PetroChina has surged 18 percent in Shanghai in that time, compared with a 2.1 percent loss in Hong Kong. China Petroleum & Chemical Corp.’s yuan-denominated A shares advanced 19 percent, including a record 11-day winning streak, while its H shares in Hong Kong rose 2.5 percent.

The Shanghai gauge added 1.1 percent to 2,930.89 at 1:34 p.m., while the Hang Seng China AH Premium index increased 0.5 percent, signaling a bigger premium on mainland shares. Chinese investors used up about 815 million yuan of their daily quota through the Hong Kong exchange link, the most since Nov. 18.

China’s $4.7 trillion domestic stock market is surging after the central bank cut interest rates for the first time since 2012 last month and analysts predicted the monetary authority will take further steps to support growth in the world’s second-largest economy.

“The premium could still widen near-term because of the strength of the bull run in A shares,” said Jonathan Garner, the Hong Kong-based head of Asia and emerging-market strategy at Morgan Stanley. The link “is a step toward the eventual creation of a ‘One China’ equity market,” though volumes so far have been “relatively low,” he said.

Economic Outlook

While Chinese investors are allowed to buy an aggregate 250 billion yuan of shares in Hong Kong through the exchange link, they’re limited to using margin debt for about 900 stocks on the mainland. Traders purchased 99.7 billion yuan of shares using such loans on the Shanghai exchange Dec. 3, taking the outstanding value of equity purchases using borrowed money to a record 552.1 billion yuan, according to data from the bourse.
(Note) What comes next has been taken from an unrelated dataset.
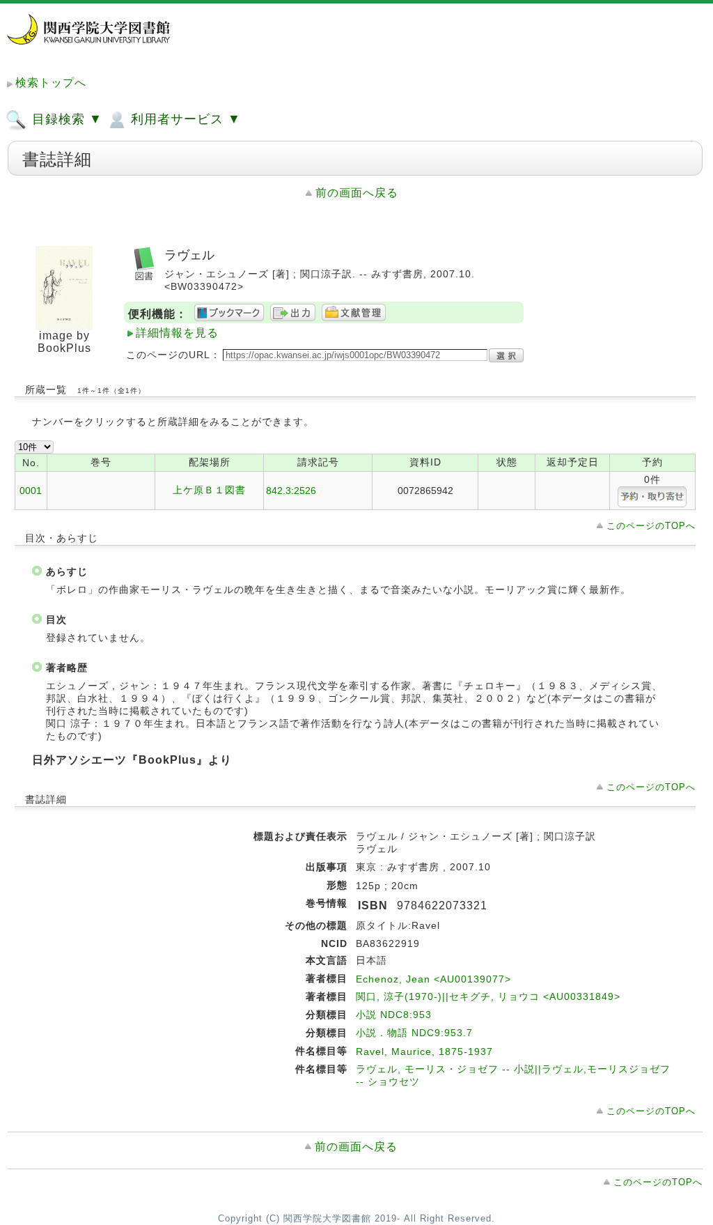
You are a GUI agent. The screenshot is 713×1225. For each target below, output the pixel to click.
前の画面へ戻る (356, 193)
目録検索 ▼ (65, 119)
International investors who dominate trading in Hong Kong are less optimistic than locals on the outlook for China’s economy, according to Lu at UBS. China is headed for its slowest full-year economic expansion since 1990 amid a property slump, weakening industrial output and a jump in bad debt. Non-performing loans surged 10 percent last quarter, according to the central bank.

“China’s stock rally in the last two weeks can’t be explained by any economic fundamentals,” said Ken Peng, a strategist at Citigroup Inc.’s private bank in Hong Kong. “If the central bank shifted course in easing, China’s stock market rally would fizzle away very quickly.”

Air China

It may be time to buy discounted shares in Hong Kong to benefit from a rally as they catch up with counterparts in Shanghai, according to Aaron Boesky, who oversees about $100 million as the chief executive officer of Marco Polo Pure Asset Management in Hong Kong and has been investing in China for the past 11 years.

China Petroleum, known as Sinopec, trades at a 17 percent discount in Hong Kong compared with Shanghai. Air China Ltd., the nation’s biggest airline by market value, is 26 percent cheaper in Hong Kong, while Jiangxi Copper Co. (358), China’s largest producer of the metal, costs 39 percent less.

“You are going to continue to see a run-up in A shares,” said Boesky. “What it will probably do is drag up the H shares.”